Article type
Abstract
Background: Modelling studies estimate the effects of an intervention on valued health consequences and costs using mathematical modelling. There is a renewed interest in these studies as an approach to inform decision-makers, particularly when an intervention’s comparative effectiveness or cost-effectiveness is unclear due to a lack of evidence addressing the question. Methods: We conducted an overview of a systematic review (SR) of decision analytical models, including decision tree models, state transition models, discrete event simulation, and dynamic transmission models, using the databases of Medline, EMBASE, and the Cochrane Library.

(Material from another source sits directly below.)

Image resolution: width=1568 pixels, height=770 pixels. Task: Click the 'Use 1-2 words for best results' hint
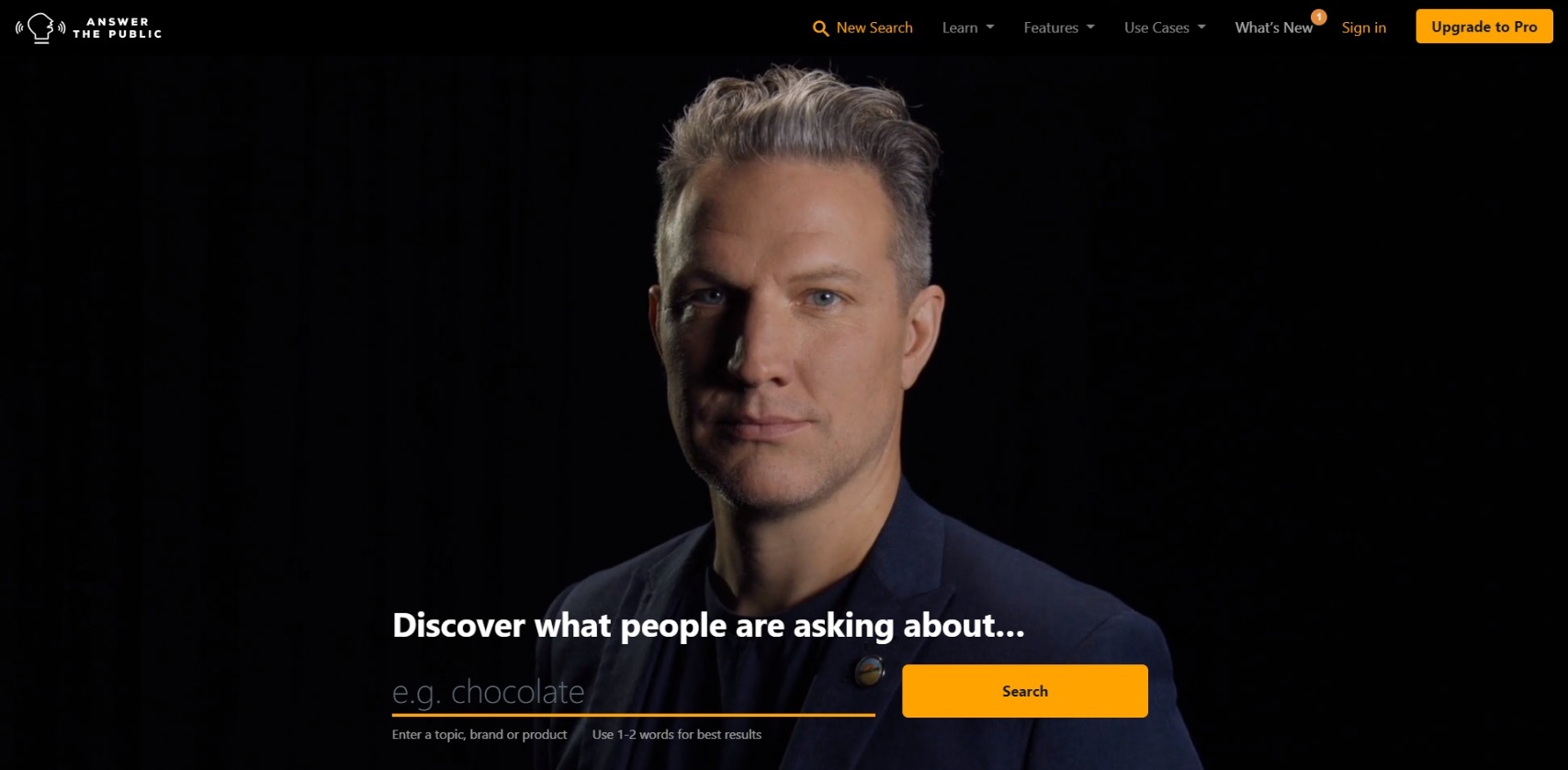(x=677, y=734)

We assessed the reporting quality using the AMSTAR-2 tool for each SR. We described the characteristics, quality assessment, methods of synthesizing the results, and certainty of evidence applied in each SR. Results: Preliminarily, we included 17 SRs published between 2018 and 2021, specifically for pharmacological, prevention, digital health, screening, and computer navigation interventions. Most of the SRs have limitations in quality reporting. Approximately 88% didn't apply a risk of bias tool to evaluate the modelling studies. None of them evaluated the certainty of the evidence. Approximately 94% conducted a narrative synthesis of the results; however, only one SR performed a quantitative synthesis for the ICER measure and its confidence interval. Conclusion: There is a lack of quality reporting and methods in systematic reviews of decision analytical modelling. New approaches are necessary to guide the performance of systematic reviews in this type of study design.